Follow us: @TheNationalUAE on Twitter | thenational.ae on Facebook


whatever man, i don't care what the "doomsayers" think so there's no need to defend against that position so vehemently. however i know that china is undoubtedly in need of some fiscal reform if they want to keep things going smoothly and keep raising the standard of living for chinese citizens in the years to come.

the general direction the chinese economy needs to head in is more or less obvious, but just how they're going to do it is still a big mystery. what i'm saying is that we should be aware of what the challenges are and where the obstacles lie rather than just being sycophants to the ccp, which is certainly not doing china any favours.

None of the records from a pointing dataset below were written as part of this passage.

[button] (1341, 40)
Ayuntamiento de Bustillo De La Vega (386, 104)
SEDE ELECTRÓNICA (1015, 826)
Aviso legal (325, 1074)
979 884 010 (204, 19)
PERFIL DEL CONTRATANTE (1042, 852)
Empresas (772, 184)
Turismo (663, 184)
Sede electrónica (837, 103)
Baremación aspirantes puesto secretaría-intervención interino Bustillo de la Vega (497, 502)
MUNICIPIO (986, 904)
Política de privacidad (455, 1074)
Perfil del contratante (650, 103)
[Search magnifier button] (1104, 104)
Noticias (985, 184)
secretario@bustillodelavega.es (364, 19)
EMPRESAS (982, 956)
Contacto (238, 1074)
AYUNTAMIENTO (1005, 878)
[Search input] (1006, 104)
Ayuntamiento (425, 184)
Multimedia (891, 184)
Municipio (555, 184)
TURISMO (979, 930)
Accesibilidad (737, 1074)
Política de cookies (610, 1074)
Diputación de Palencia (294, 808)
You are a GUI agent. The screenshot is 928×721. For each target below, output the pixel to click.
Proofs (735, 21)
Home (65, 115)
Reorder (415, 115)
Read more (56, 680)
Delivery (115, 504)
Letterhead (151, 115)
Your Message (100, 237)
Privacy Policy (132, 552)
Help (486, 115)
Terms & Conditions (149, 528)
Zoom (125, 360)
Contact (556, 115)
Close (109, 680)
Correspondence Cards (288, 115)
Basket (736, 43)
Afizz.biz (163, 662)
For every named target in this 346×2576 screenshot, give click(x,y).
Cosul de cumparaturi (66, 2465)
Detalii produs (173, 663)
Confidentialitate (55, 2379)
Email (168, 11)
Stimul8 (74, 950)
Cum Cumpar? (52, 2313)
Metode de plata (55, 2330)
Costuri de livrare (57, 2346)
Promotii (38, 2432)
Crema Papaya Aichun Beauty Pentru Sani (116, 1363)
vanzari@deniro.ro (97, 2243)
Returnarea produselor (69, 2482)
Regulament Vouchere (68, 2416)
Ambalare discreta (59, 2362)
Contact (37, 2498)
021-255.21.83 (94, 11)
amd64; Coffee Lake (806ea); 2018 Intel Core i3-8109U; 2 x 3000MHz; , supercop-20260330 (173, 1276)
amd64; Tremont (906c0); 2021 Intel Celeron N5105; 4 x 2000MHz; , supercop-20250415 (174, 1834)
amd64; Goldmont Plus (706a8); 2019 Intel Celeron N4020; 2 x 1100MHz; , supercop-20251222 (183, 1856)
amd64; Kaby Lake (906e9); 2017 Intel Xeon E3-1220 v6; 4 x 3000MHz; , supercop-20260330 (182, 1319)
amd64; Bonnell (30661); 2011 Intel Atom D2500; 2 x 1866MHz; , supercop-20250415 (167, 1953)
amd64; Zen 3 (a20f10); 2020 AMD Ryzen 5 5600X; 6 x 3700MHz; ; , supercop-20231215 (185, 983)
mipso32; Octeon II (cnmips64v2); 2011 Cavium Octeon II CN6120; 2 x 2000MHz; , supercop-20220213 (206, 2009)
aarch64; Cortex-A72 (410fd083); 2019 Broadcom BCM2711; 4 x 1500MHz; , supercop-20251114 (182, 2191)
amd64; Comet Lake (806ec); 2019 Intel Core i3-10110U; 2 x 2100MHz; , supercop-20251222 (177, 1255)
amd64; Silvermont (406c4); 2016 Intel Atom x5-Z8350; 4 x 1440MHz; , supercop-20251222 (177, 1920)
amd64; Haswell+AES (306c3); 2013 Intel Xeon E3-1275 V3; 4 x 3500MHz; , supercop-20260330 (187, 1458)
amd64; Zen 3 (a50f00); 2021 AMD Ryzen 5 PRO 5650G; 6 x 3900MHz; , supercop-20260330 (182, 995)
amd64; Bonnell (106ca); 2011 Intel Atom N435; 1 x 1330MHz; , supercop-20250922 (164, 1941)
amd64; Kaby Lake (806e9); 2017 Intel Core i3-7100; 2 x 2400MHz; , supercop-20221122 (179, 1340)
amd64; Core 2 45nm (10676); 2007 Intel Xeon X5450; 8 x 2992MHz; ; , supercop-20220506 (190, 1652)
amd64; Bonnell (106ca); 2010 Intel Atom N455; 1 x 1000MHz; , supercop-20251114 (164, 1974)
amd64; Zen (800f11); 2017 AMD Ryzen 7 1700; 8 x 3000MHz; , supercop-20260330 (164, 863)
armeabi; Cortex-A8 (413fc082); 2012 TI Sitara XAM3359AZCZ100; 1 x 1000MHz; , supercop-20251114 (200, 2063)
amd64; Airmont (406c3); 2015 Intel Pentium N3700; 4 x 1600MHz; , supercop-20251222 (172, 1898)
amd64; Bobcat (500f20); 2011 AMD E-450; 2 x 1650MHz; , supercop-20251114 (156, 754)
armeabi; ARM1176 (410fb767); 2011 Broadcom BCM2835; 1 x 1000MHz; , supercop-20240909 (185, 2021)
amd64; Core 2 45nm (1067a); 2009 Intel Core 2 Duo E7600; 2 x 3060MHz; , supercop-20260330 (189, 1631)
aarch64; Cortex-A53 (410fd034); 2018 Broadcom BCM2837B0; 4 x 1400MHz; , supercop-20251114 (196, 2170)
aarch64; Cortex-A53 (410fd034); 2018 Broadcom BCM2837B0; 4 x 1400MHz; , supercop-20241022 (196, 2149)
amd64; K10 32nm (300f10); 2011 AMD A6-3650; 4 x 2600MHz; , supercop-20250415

also, of course you have to try and put a gauge on returns to investment. how else can you know if you're spending your money in the right places? sure auditing for all the returns and externalities to investment is difficult, but it is no means impossible. if it were, no one would be able to run a business or make any investments at all.

your example with ticket sales to high speed rail investment might be valid in that particular instance, but it does not prove that investment returns cannot be valuated.

-first of all, you don't know what valuation schemes they used for the tealeafnation infographic, maybe they were very thorough in their procedures and considered market impacts like spillovers and utilized contingent valuation; you just don't know.
-secondly, the infographic does not take one investment metric, but examines several of them over time. a meta-analysis of all of them tends to give us a similar conclusion: that china's investment spending has reached a point where marginal returns to spending have equalized with marginal investment. is that so unreasonable? i'd say it's almost expected when we correlate it with data from every other source on china's current economic crossroads.

what all this amounts to is the same assertion i've been making all along:
china needs to find the right places to put its money, and it needs to figure out a efficient/responsible way to do it; it's especially important that they do it right this time because otherwise there will be some really unpleasant consequences ahead.